(Guest post by Greg Forster)
OCPA carries my article on class sizes:
California enacted a big class-size reduction policy in 1996. It sounded easy when it was pitched to voters, but it ended up costing the state billions of dollars. And it produced no measurable improvement in any education outcomes—not test scores, not graduation rates, nothing.
Alas, the lesson was not learned. Florida enacted an even more ambitious class-size reduction policy in 2002. It cost the state $20 billion to implement as it was scaled up over eight years, and costs between $4 billion and $5 billion to maintain every year. And it produced no positive effect on education outcomes.

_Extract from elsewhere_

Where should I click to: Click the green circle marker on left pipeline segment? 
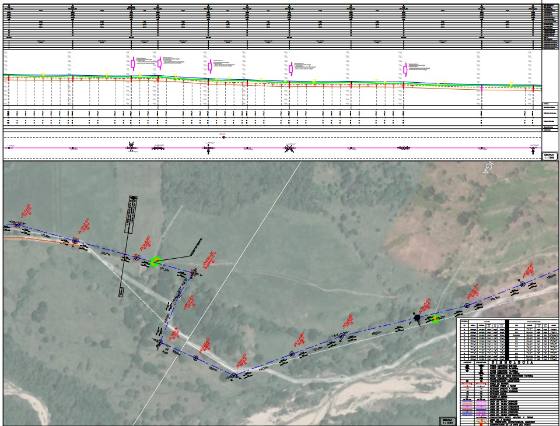[155, 262]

Let me know what you think!
As usual, in instances like this- we need more information- other than just ” class size was reduced”. Often teachers are fine with large classes as long as there are no violent, aggressive, assaultive destructive students in the class and as long as there are no discipliner problems in the class. Class sizes can be reduced- but at the same time- the number of students with special needs might actually be increased in these instances- a really competent teacher may end up with more students with ADD or ADHD or more students on Section 504.

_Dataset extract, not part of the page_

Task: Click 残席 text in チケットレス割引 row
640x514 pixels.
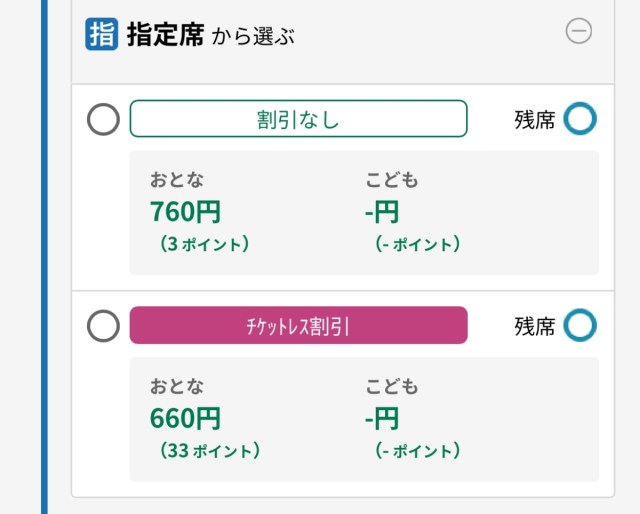Action: tap(534, 326)
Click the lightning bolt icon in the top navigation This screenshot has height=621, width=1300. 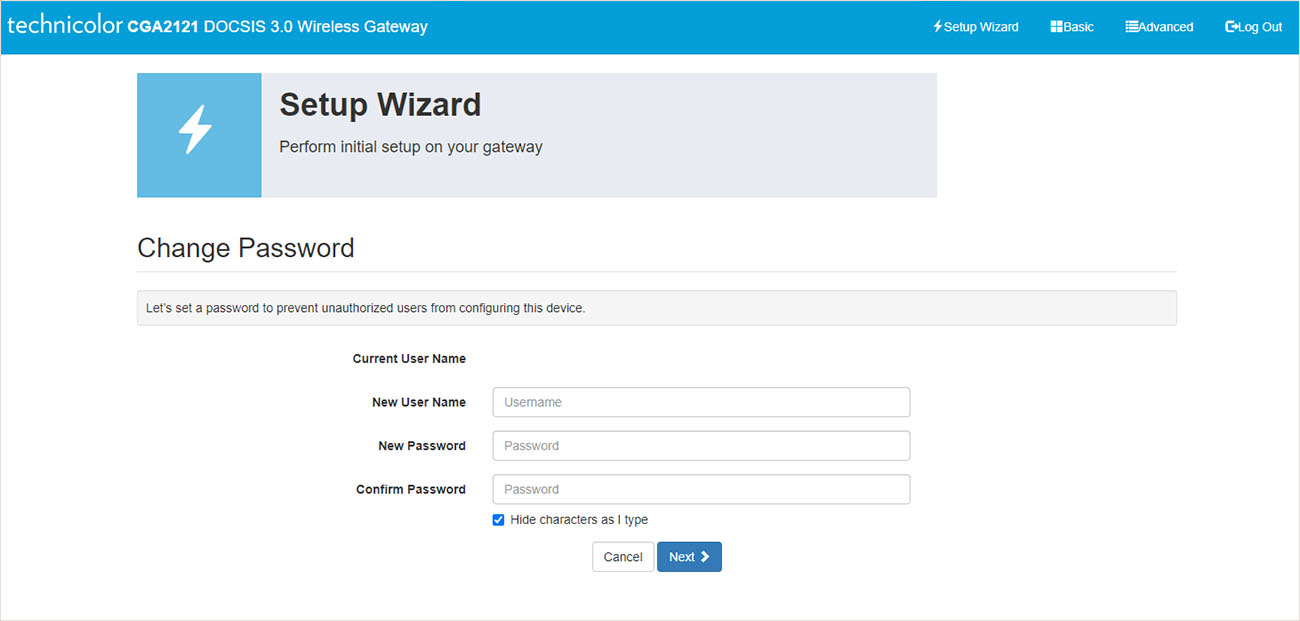click(937, 27)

We also need to take a very very long look at ” California” as northern California is quite different from Southern California. And of course Florida is quite different from California- but the culture of Florida is also different. Just some preliminary thoughts.
[…] Source: Class Sizes, Again | Jay P. Greene’s Blog […]
During the recent fiasco known as the UTLA strike ‘class-size reduction’ was one of their primary ruses…er…desires.
Putting a math teacher hat on, not once did I hear Caputo-Pearl say “we want all middle schools to have an average of 28 and a cap of 32.” You didn’t hear it because the moment you pick a number you realize that if a neighborhood school has more students than that ratio, you have only 2 choices: move students (zip code barriers prevent this), or move teachers..wait…union contract/tenure prevents this.
Also, explain how a district that just completed a literal school-construction binge, coupled with losing 200k students over the same time period, has classes with 35-45 students in them?
UTLA wanted a charter moratorium because if more opened, even more people would leave.